After the Massachusetts Convention Center Authority demolishes the 50-year-old Civic Center Garage, the new parking structure it builds at 41 Harrison Ave. won’t have blank walls facing the sidewalk like what’s there now.

It might have a coffee shop on the corner, or other retail, David Gibbons, executive director of the Massachusetts Convention Center Authority, in a telephone conversation Wednesday following the announcement of redevelopment plans that were in the works for decades.

“How do you make a garage not a monolith?” he said. “You sacrifice some parking spaces on the first floor and you put in some retail.”

The new garage – no timeframe or cost estimates are available yet -- must work not only with the MassMutual Center across the street which the Massachusetts Convention Center Authority also owns and operates but with the neighborhood. Gibbons specifically mentioned Pynchon Plaza, also just across the street.

The plaza with its decorative paving and elevator to the Springfield Museums reopened last month after a $4 million renovation.

The Plaza needs to be in a neighborhood, Gibbons said. That’s not what is there now

“You’ve got this parking garage that kills a block in either direction,” he said.

The Springfield Parking Authority recently sold the Civic Center Garage, its largest and busiest parking structure, to the Convention Center Authority for $3.5 million. The deal was revealed in paperwork filed last month at the Hampden County Registry of Deeds.

The Massachusetts Convention Center Authority, which also owns and operates the MassMutual Center, will rebuild the garage and continue to own and operate it. The new garage may even have a skybridge connecting it with the arena, replacing one that was removed.

The old skybridge was likely removed because it had deteriorated, Gibbons said . But having a way to walk over Bruce Landon Way to the arena solves a few problems.

First, its convenient for people arriving for events at the MassMutual Center arena or convention center . Secondly, it helps to disperse the crowd.

Today, pedestrians cross the street meaning cars can’t pull into or out off the garage, creating gridlock.

The garage was built in 1971 at roughly the same time as the MassMutual Center, once known as the Springfield Civic Center. The arena opened in 1972.

The city and the Convention Center Authority have been talking about the Civic Center Garage for more than a decade. The garage has low ceilings, with just 6-feet and 2 inches of clearance in some spaces. Maintenance problems have kept many of its spaces — particularly the rooftop deck and second floors — closed for years.

Gibbons said one of the first conversations he had when he took his job five years ago was about the Civic Center Garage. He said it’s the first thing that comes up when he talks with Springfield Mayor Domenic Sarno.

But Gibbons said it made sense to hold off on a major project while the billion-dollar MGM Springfield complex and its 3,400-spot garage were under construction.

“It’s too far away to service the needs that we are talking about answering,” Gibbons said. “It’s tough for pedestrians and those who use that garage to get to the MassMutual Center have to go through the casino.

What about the need for these facilities in the post-COVID world?

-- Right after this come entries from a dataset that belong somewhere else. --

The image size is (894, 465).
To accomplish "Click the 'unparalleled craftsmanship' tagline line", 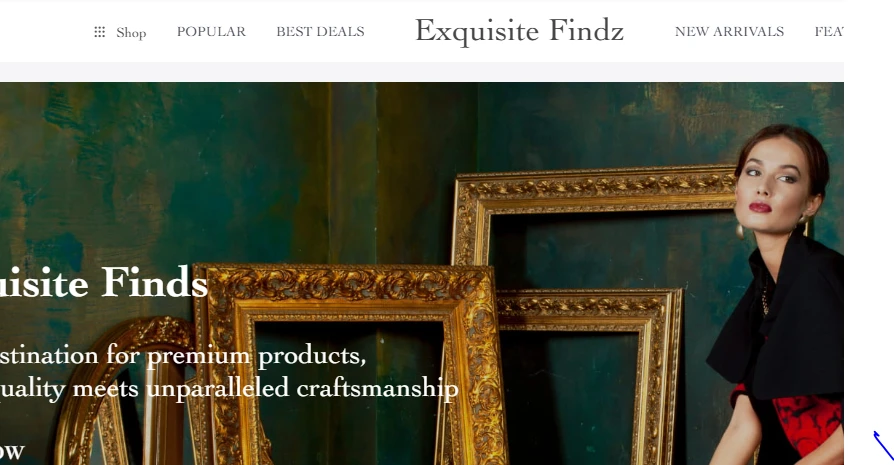I will (x=229, y=389).
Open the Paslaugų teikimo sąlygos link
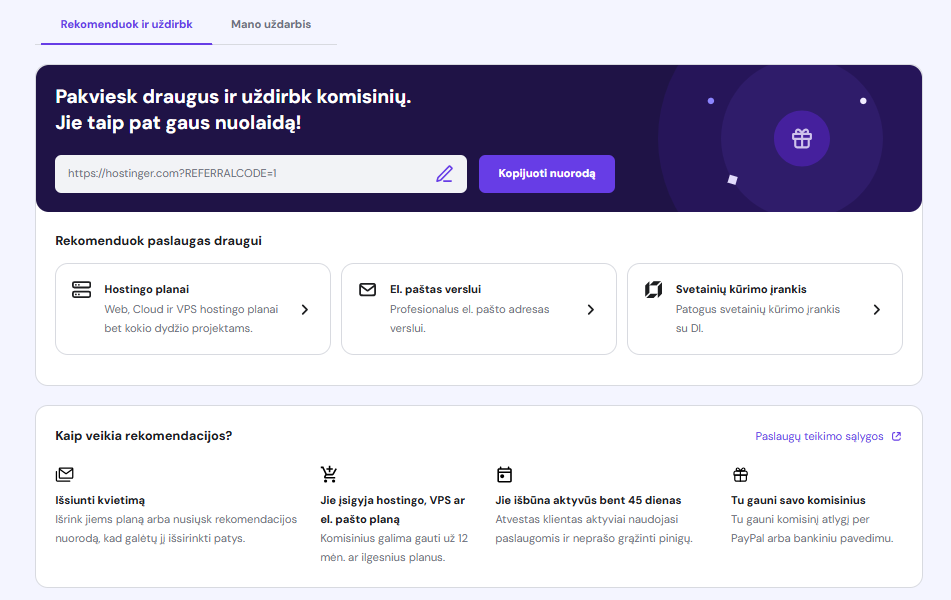This screenshot has width=951, height=600. (819, 436)
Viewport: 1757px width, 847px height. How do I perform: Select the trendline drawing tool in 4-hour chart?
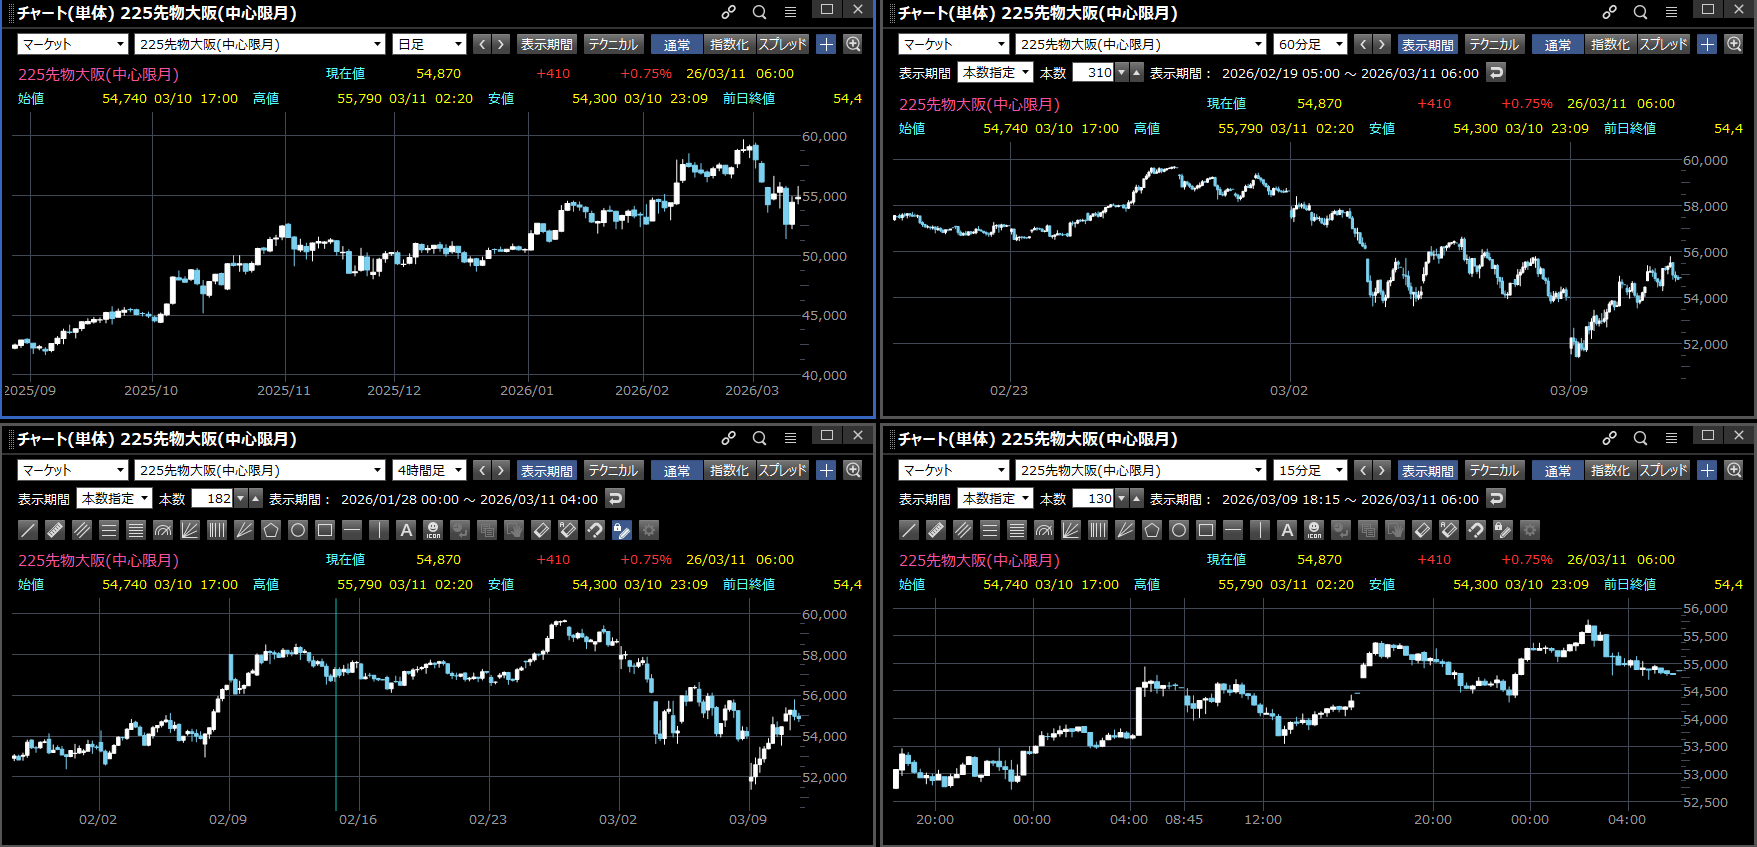pos(28,530)
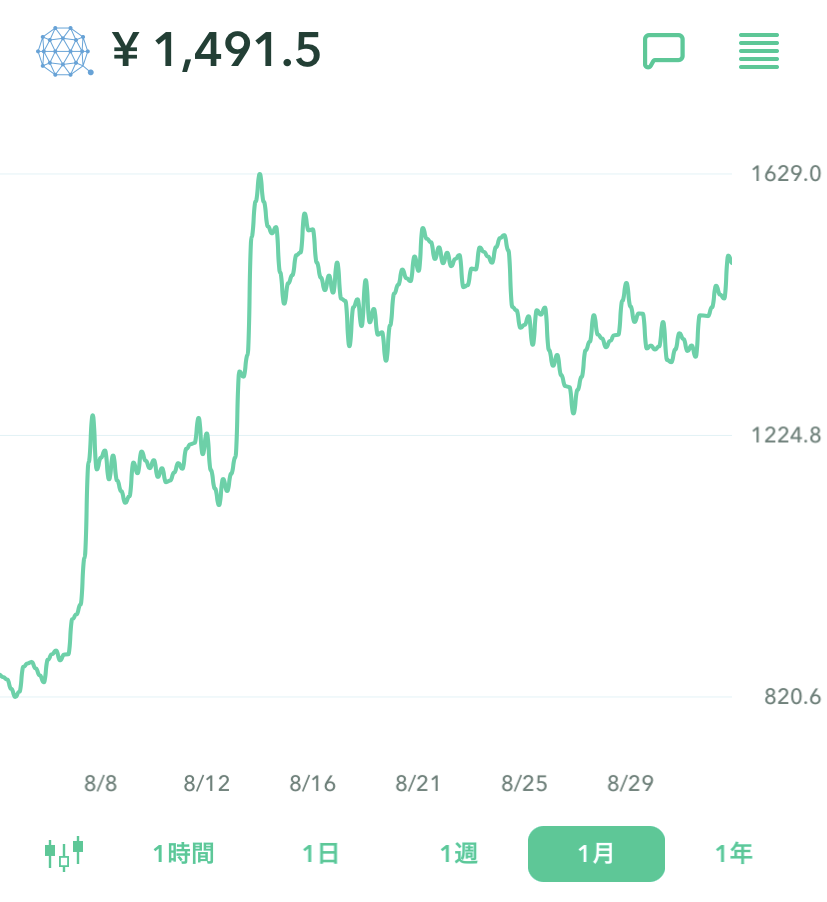This screenshot has height=902, width=827.
Task: Open the chat speech bubble icon
Action: 663,51
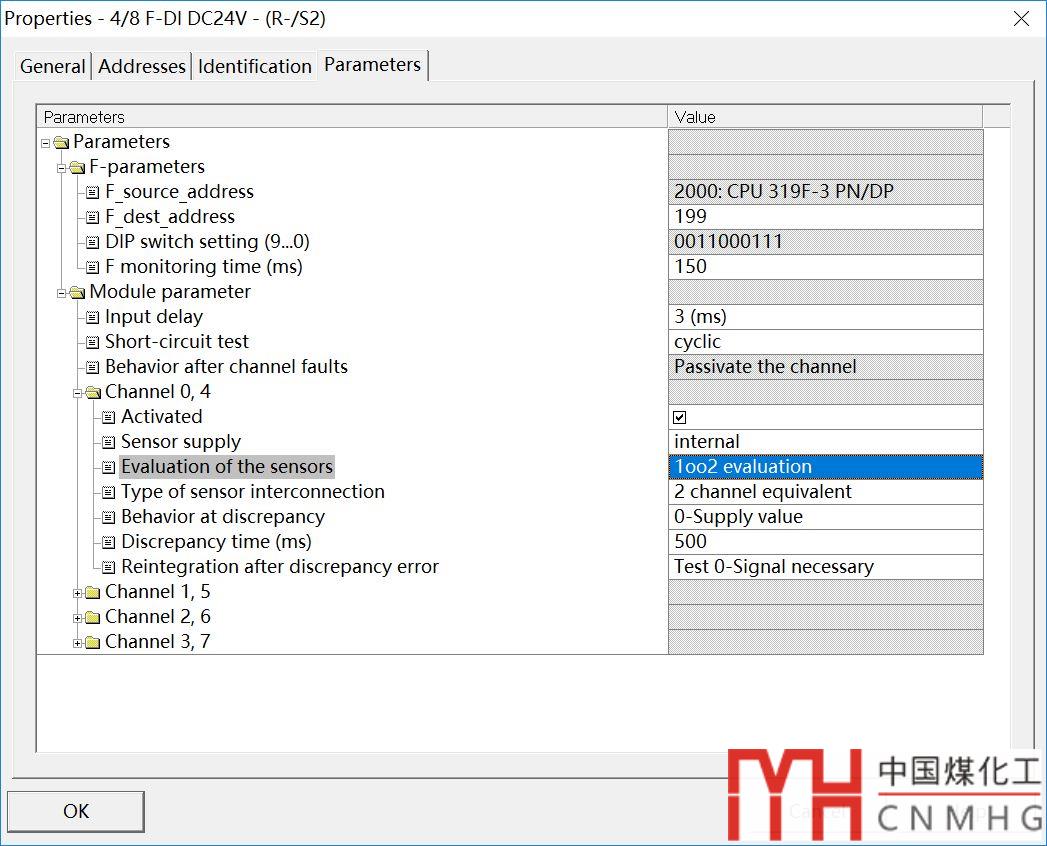Switch to the General tab

[x=53, y=66]
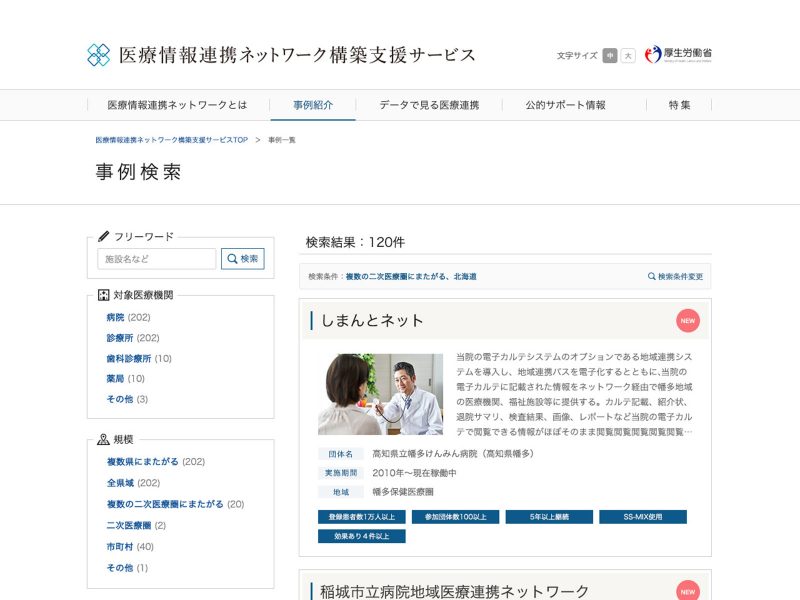Click the breadcrumb link to サービスTOP
This screenshot has height=600, width=800.
171,140
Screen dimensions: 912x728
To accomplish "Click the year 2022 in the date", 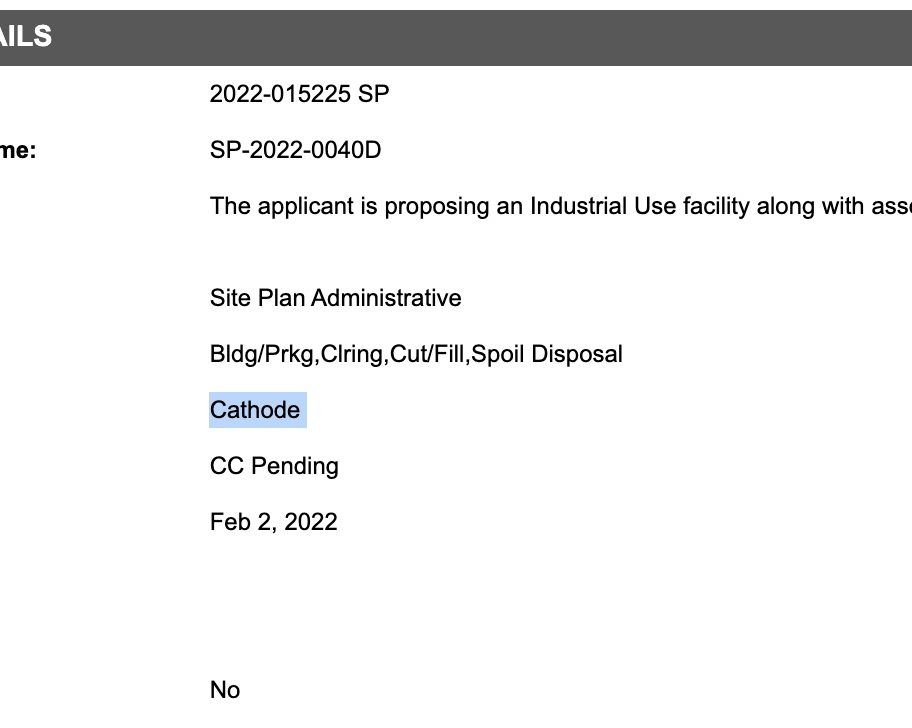I will coord(311,522).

Gibbons predicts that there will be about one more year of disruptions. But the sales force at MassMutual Center is doing business, booking shows and events.

“People are going to want sports, they are going to want events they are going to want meetings,” he said. “You are seeing it in the hotel data that smaller cities will bounce back faster.”

That’s because visitors feel more comfortable with smaller-scale events that they can drive to, he said.

Gibbons said the Convention center Authority and the Springfield Parking Authority will coordinate parking alternatives while construction is ongoing.